Filed under: Arts & Entertainment,News |

Vic Skolnick Sunday Schmooze: Brunch, Film & Discussion

Holocaust Remembrance Day, Sunday, April 27th

The Lady in Number 6 & One Survivor Remembers

Bagel brunch 10 am, films at 11 am 

The Lady in Number 6: Music Changed My Life is an inspirational and uplifting story. As the world’s oldest pianist and Holocaust survivor, 109 year-old Alice Herz Sommer shares her views on how to live a long and happy life. (She died recently at 110.) She discusses music, laughter and how to remain optimistic come what may. The film features beautiful photographs and rare film footage that truly brings Alice’s extraordinary story to life. The 2014 Academy Award Winner for Best Documentary Short, it is showing with One Survivor Remembers, the 1996 winner in the same category: Gerda Weissmann Klein takes us on a journey of survival. At age 16, Klein’s comfortable life was shattered by the Nazi invasion of Poland. She and her family were sent to a series of concentration camps, but she was the only one to survive. On the occasion of the 50th anniversary of the end of World War II, HBO and The United States Holocaust Memorial Museum produced this moving and eloquent film. Klein’s story is gracefully told as an example of the strength of the human spirit in the face of one of the most devastating events in human memory. Hosted by Holocaust educator Fred Craden, the two films screen in the Vic Skolnick Sunday Schmooze series on Holocaust Remembrance Day, Sunday, April 27th, with brunch at 10 am and films at11am, followed by discussion at Cinema Arts Centre, 423 Park Ave., Huntington, NY. 631-423-7611 www.CinemaArtsCentre.org 

http://www.cinemaartscentre.org/event/the-lady-in-number-6-one-survivor-remembers/

$10 Members / $15 Public / Includes brunch.
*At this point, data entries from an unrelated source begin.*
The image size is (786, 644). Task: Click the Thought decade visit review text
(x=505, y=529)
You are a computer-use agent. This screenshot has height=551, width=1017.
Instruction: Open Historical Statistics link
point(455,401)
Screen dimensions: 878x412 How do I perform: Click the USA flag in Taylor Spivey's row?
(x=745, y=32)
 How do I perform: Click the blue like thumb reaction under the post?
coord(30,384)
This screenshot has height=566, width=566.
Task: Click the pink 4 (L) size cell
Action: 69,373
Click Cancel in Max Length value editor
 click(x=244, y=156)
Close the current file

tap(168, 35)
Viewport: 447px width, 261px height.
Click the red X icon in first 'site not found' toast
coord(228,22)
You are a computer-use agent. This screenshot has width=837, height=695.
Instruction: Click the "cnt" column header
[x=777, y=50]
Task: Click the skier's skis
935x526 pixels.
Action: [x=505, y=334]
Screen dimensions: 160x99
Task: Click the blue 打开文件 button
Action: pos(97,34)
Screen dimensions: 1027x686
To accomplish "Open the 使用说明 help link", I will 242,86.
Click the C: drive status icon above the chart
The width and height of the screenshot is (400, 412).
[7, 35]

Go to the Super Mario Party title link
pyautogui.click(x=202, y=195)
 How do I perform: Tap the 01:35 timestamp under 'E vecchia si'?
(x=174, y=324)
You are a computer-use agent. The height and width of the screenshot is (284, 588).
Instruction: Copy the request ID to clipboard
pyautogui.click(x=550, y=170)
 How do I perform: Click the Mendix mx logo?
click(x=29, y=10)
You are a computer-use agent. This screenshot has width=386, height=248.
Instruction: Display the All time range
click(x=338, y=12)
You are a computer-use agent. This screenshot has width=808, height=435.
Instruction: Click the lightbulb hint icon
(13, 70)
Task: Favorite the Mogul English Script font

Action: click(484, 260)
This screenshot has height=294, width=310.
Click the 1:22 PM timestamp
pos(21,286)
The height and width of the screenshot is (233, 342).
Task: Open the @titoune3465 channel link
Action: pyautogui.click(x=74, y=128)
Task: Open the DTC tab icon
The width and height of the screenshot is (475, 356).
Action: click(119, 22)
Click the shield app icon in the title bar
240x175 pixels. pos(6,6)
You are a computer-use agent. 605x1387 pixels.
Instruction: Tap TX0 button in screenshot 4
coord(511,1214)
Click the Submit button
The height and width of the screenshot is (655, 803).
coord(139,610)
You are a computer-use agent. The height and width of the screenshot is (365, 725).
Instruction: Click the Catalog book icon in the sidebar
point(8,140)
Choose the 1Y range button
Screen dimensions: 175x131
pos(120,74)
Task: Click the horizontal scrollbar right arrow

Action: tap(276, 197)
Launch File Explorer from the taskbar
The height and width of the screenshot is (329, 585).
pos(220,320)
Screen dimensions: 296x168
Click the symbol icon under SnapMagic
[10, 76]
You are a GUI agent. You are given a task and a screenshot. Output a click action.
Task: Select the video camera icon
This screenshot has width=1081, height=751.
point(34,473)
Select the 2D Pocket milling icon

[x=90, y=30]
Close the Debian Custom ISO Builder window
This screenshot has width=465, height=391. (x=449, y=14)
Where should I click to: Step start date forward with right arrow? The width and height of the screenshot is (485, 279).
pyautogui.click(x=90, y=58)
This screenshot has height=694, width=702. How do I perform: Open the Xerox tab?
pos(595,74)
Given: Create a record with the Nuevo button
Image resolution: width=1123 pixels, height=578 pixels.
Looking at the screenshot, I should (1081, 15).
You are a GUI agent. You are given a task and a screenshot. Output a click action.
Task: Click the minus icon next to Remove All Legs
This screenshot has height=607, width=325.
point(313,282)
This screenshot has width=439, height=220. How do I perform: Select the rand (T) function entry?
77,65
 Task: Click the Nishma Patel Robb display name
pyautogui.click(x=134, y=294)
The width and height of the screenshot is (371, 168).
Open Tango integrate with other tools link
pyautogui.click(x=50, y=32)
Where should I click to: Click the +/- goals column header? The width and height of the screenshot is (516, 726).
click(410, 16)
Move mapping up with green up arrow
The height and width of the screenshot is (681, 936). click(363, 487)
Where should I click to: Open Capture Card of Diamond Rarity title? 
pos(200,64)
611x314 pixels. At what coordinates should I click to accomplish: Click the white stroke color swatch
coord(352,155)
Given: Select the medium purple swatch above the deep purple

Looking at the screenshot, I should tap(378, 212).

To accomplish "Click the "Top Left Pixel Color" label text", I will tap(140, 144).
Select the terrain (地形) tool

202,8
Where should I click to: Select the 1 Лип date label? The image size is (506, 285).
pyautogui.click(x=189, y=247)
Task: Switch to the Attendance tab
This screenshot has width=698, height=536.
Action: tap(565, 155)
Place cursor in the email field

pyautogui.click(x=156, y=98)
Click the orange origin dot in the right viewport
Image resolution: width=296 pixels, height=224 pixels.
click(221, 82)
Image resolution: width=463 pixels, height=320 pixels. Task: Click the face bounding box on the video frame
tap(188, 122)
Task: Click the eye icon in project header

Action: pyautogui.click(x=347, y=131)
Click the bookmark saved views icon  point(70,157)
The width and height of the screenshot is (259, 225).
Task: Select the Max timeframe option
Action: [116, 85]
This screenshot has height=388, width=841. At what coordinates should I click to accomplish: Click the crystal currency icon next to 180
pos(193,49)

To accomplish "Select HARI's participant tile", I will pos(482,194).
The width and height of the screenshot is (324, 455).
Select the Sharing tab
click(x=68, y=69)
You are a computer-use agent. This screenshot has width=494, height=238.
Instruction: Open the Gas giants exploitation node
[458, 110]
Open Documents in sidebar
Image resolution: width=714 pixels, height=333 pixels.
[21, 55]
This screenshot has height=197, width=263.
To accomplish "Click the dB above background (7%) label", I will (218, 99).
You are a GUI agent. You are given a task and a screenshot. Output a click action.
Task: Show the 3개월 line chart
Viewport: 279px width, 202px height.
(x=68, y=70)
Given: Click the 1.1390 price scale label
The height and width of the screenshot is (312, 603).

Advance tickets recommended. Tickets can be purchased online, www.CinemaArtsCentre.org at the box office during theater hours or by calling Brown Paper Tickets at 1-800-838-3006 

Wednesday, April 30th at 7:30 pm

Diamonds of the Night

An escape of two young concentration camp prisoners through the woods of the Sudetenland and the ensuing hunt for them, Jan Nemec’s surreal 1964 Czech masterpiece comes closer to the truth of human experience than many works of realism. “Diamonds of the Night” will screen in a newly struck archival 35mm print, hosted by Holocaust educator Fred Craden, on Wednesday, April 30th at 7:30 pm, at Cinema Arts Centre, 423 Park Ave., Huntington, NY. 631-423-7611 www.CinemaArtsCentre.org 

$10 Members / $15 Public / Includes reception. Tickets can be purchased online, www.CinemaArtsCentre.org at the box office during theater hours or by calling Brown Paper Tickets at 1-800-838-3006

 http://www.cinemaartscentre.org/event/diamonds-of-the-night/

“Nemec purposefully scrambles past and present, handheld realism and Buñuellian surrealism. It’s a torrent of life — and cinema — in the face of death.” – Time Out New York

Believing that the director must create “a personal style” and “a world independent of reality as it appears at the time”, Jan Nemec employed this philosophy in Diamonds of the Night, which follows an escape of two young concentration camp prisoners through the woods of the Sudetenland and the ensuing hunt for them. Employing devices of ‘pure cinema,’ Nemec depicts the state of a distressed human mind, moving freely between the present, dreams and flashbacks. This surreal masterpiece comes closer to the truth of human experience than many works of realism.